The priest was a large smooth-skinned man by the name of Belarius. He had a ready smile and a habit of mopping sweat from his bare scalp and the fat folds of skin at the back of his neck with a square of cloth. His smooth, chrome-yellow skin shone like butter. He offered Prefect Corin a cigarette and was not offended when his offer was refused, and without prompting started to talk about the risks of traveling by foot. He had heard that there were roving bands of deserters abroad in the land, in addition to the usual bandits.
“Near the battlelines, perhaps,” Prefect Corin said. “Not this far upriver.” He drew on his pipe and stared judiciously at the fat priest. “Are you armed?”
Belarius smiled—his smile was as wide as a frog’s, and Yama thought that he could probably hold a whole watermelon slice in his mouth. The priest said, “We are palmers, not soldiers.”
“But you have knives to prepare your food, machetes to cut firewood, that kind of thing?”
“0h, yes.”
“A large group like yours need not worry. It is people traveling alone, or by two or by three, who are vulnerable.”
Belarius mopped at his scalp. His smile grew wider. He said eagerly, “And you have seen nothing?”
“But for the chattering of this boy, it has been a quiet journey.”

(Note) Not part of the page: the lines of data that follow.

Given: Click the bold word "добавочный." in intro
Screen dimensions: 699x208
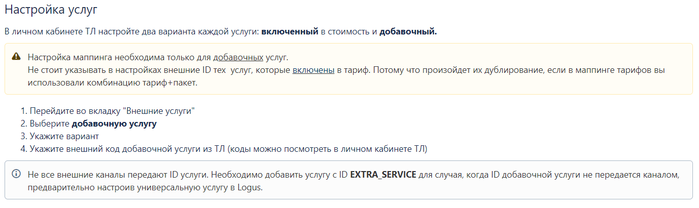Looking at the screenshot, I should [x=408, y=32].
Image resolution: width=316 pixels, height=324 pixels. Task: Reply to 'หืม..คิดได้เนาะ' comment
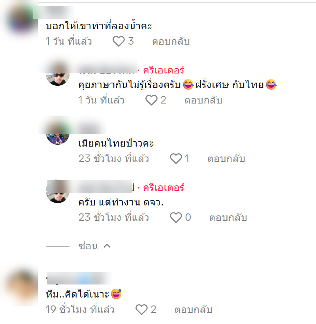pos(194,309)
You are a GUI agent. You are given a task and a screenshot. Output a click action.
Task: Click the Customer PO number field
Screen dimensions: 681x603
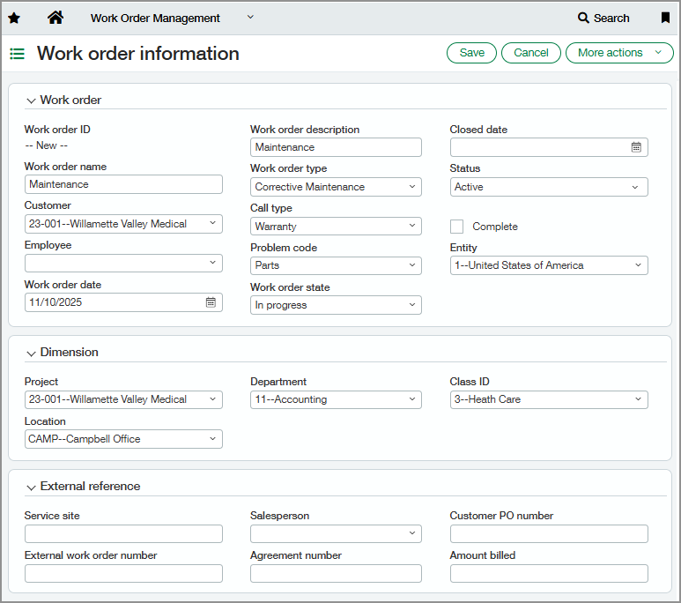pos(549,533)
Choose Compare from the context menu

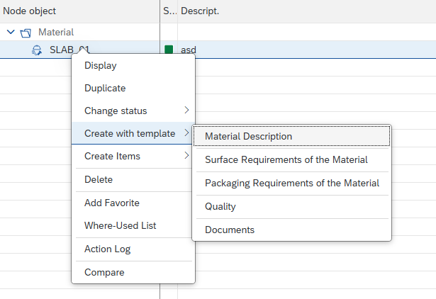click(104, 272)
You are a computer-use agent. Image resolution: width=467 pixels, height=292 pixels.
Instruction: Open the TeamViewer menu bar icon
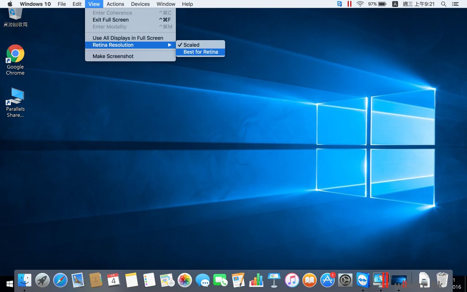[340, 4]
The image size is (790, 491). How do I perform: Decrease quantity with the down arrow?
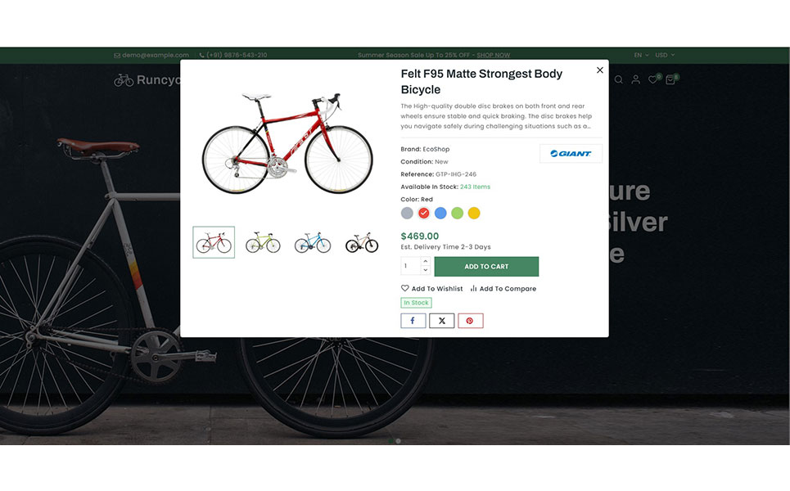tap(425, 270)
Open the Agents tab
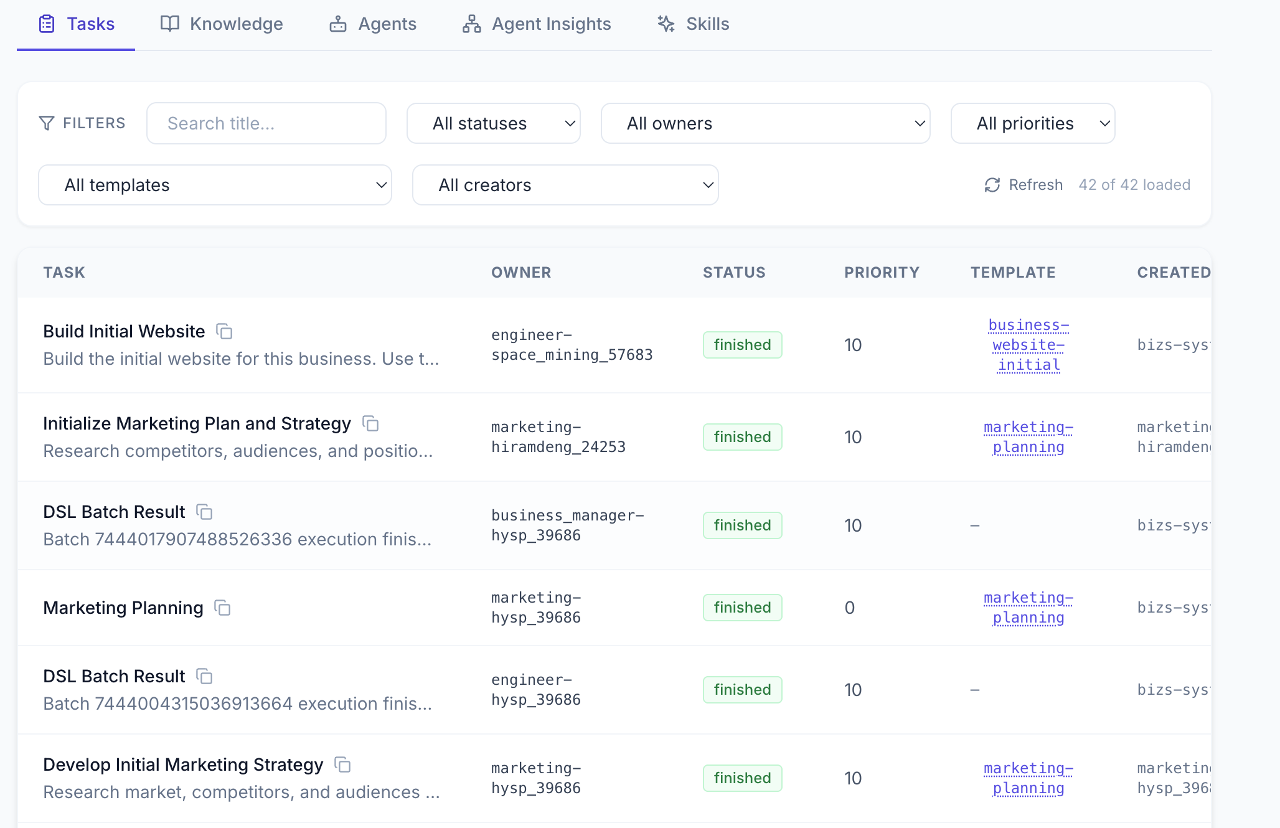 372,24
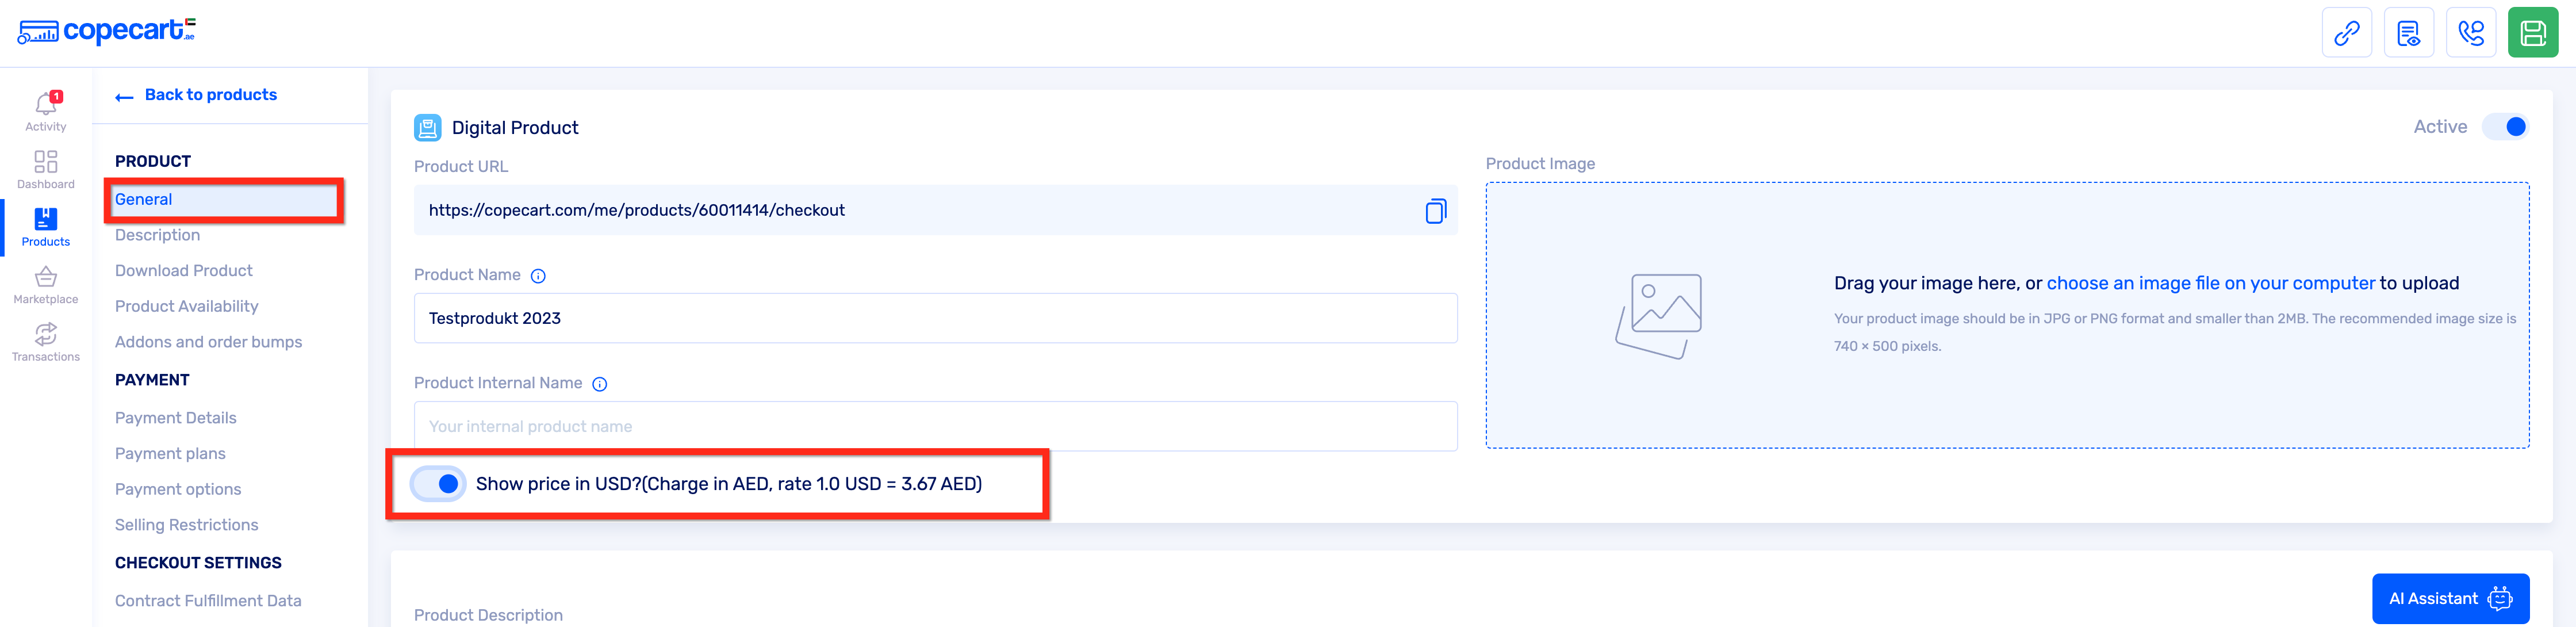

Yama smarted at Prefect Corin’s remark, but said nothing. Belarius smoked his cigarette—it smelt overpoweringly of cloves—and gave a rambling account of exactly how the ship on which he had hoped to take his charges all the way to Ys had been ambushed one night by water bandits in a decad of small skiffs. The bandits had been beaten off when the ship’s captain had ordered pitch spread on the water and set on fire.
“Our ship put every man to the oars and rowed free of the flames,” Belarius said, “but the bandits were consumed.”

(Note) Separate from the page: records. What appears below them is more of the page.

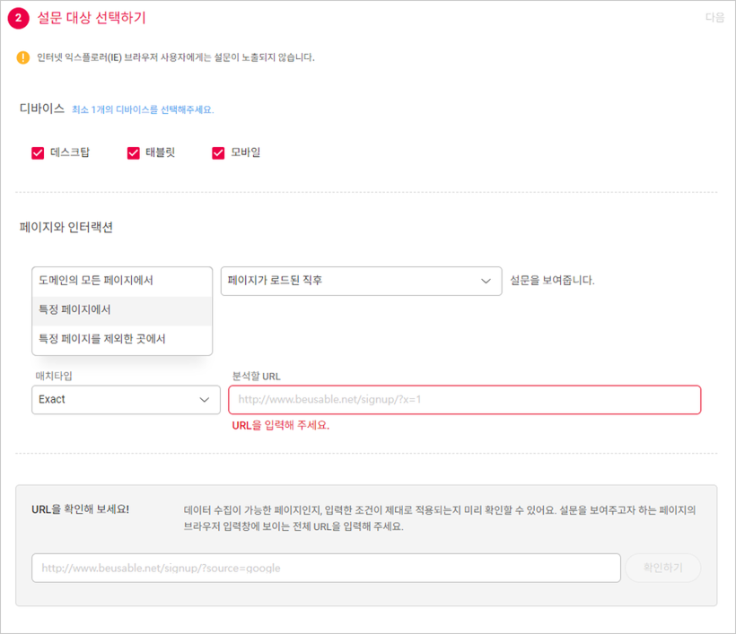Click the chevron arrow of 페이지가 로드된 직후 dropdown
Image resolution: width=736 pixels, height=634 pixels.
point(486,281)
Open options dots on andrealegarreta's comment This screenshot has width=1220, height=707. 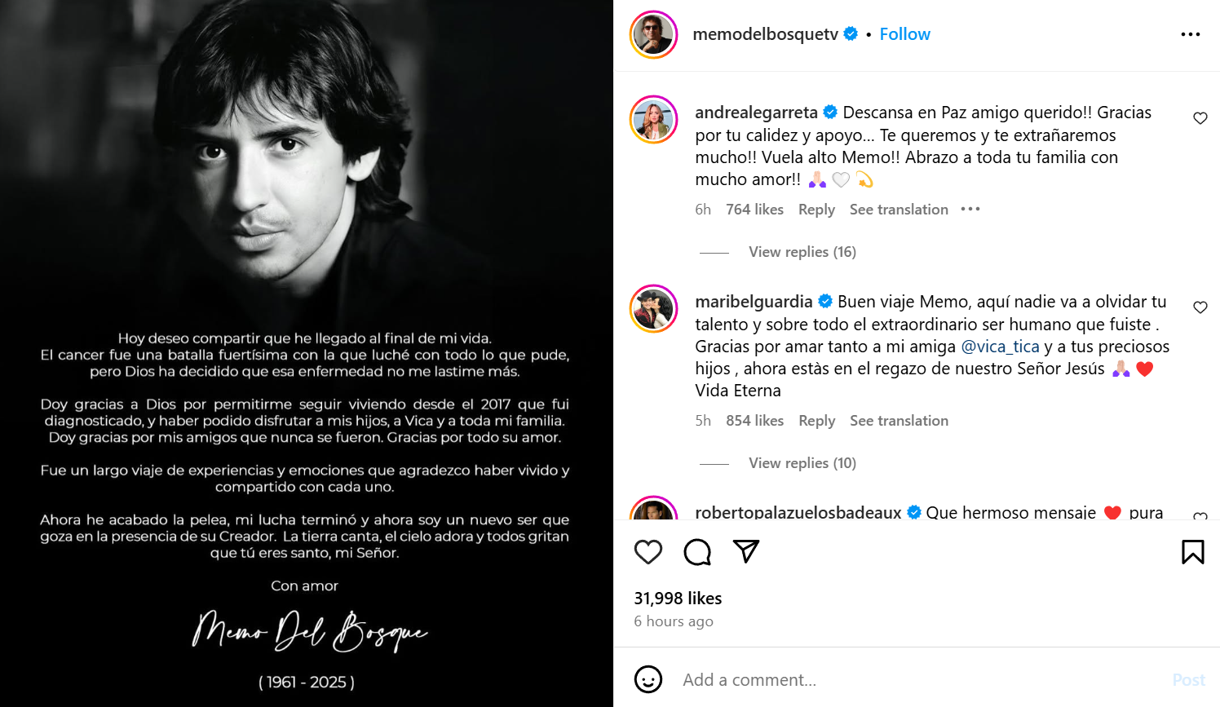point(970,210)
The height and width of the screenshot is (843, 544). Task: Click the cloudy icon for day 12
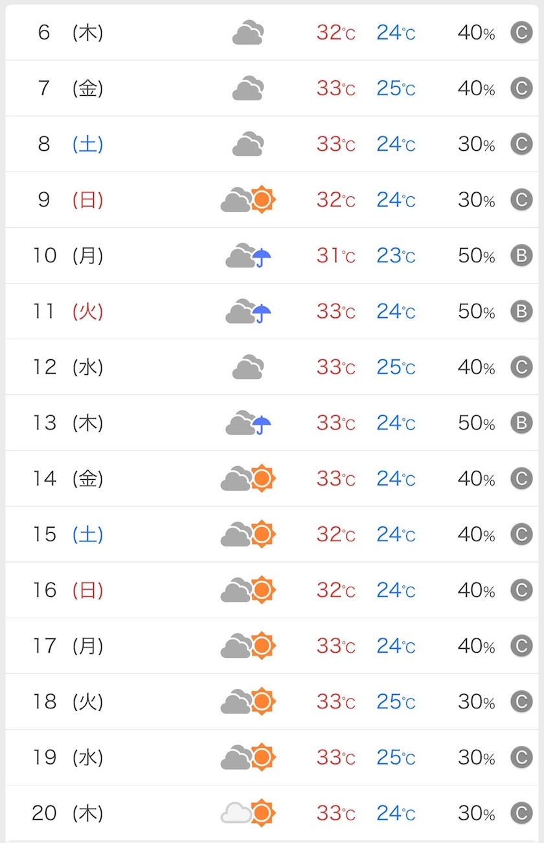click(248, 367)
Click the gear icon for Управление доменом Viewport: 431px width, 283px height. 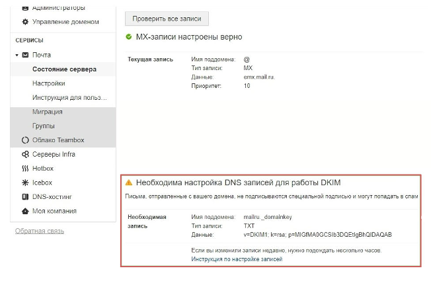[x=25, y=22]
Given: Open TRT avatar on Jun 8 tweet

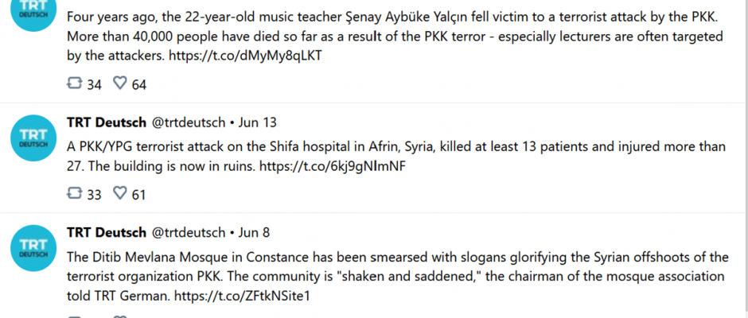Looking at the screenshot, I should [x=33, y=248].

Prefect Corin listened, but made no comment.
Belarius said, “The bandits fired chainshot. It damaged the mast and rigging and struck the hull at the waterline. We were taking on water in several places, and so we limped to the nearest port. My charges did not want to wait out the repairs, so we walked on. The ship will meet us at Ys, when we have finished our business there. A ghoul has been following us the past week, but that is the only trouble we have had. Such are the times, when the road is safer than the Great River.”
After Belarius had filled his waterskin from the spring and taken his leave, Yama said, “You do not like him.”

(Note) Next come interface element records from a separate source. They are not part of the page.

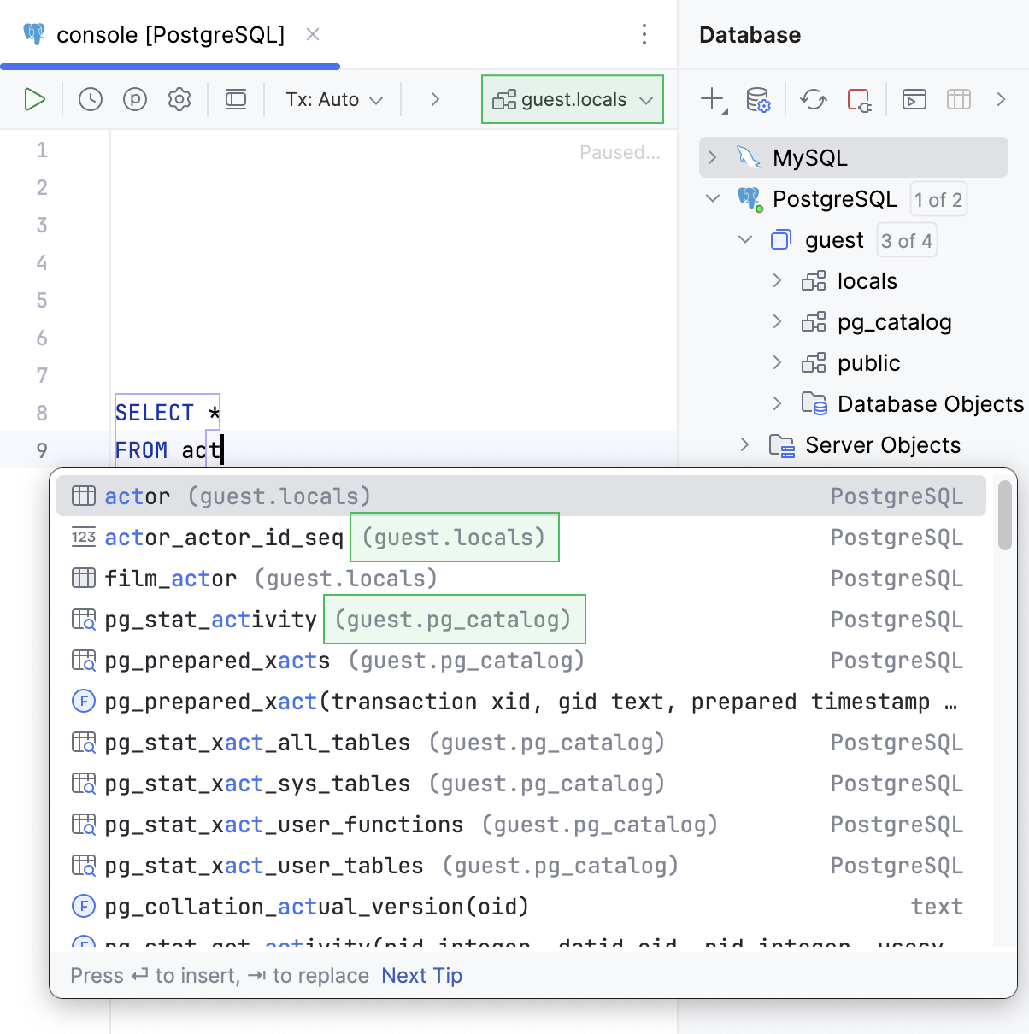Toggle the in-editor results layout icon
Viewport: 1029px width, 1034px height.
click(236, 99)
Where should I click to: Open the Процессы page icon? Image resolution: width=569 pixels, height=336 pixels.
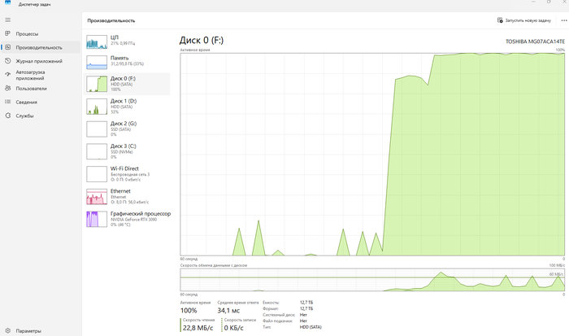[8, 34]
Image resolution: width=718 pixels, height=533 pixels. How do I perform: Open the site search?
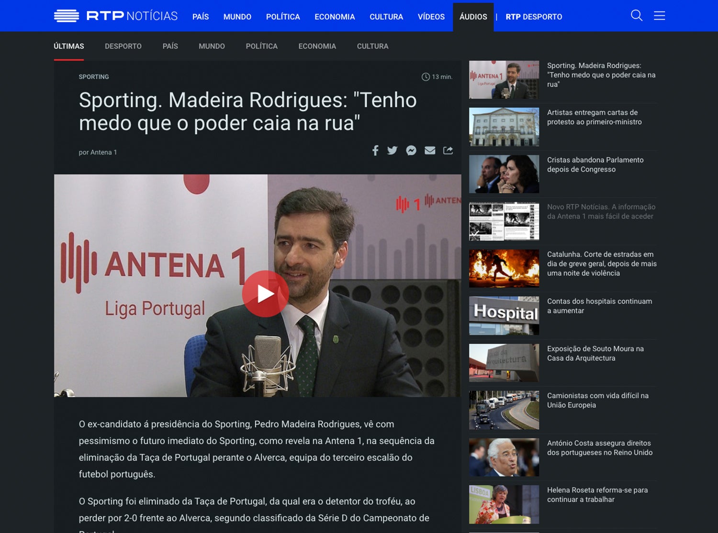[637, 16]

Prefect Corin considered this, then said in a measured tone, “I do not like veiled insults about the competence of the Department. If the Great River is no longer safe, it is because of the war, and those who travel on it should take suitable precautions and travel in convoy. Not only that, but our well-upholstered priest did not hire any bodyguards as escort on the road, which would have been prudent, and it would have been more prudent to have waited until the ship was repaired than to have gone forward on foot. I rather think that he has told us only half of the story. Either he does not have the money to hire men or to pay for repairs to the ship, or he is willing to risk the lives of his charges to make extra profit. And he put aboard with a bravado captain, which says little for his judgment. If the ship was able to outdistance the fire it set on the water, then it could have outdistanced the bandits. Often flight is better than fight.”
“If less honorable.”
“There is no honor in needless fighting. The captain could have destroyed his ship as well as the bandits with his trick.”
“Will we stay with these people?”
“Their singing will wake every bandit in a hundred leagues,” Prefect Corin said. “And if there are any bandits, then they will be attracted to the larger group rather than to the lesser.”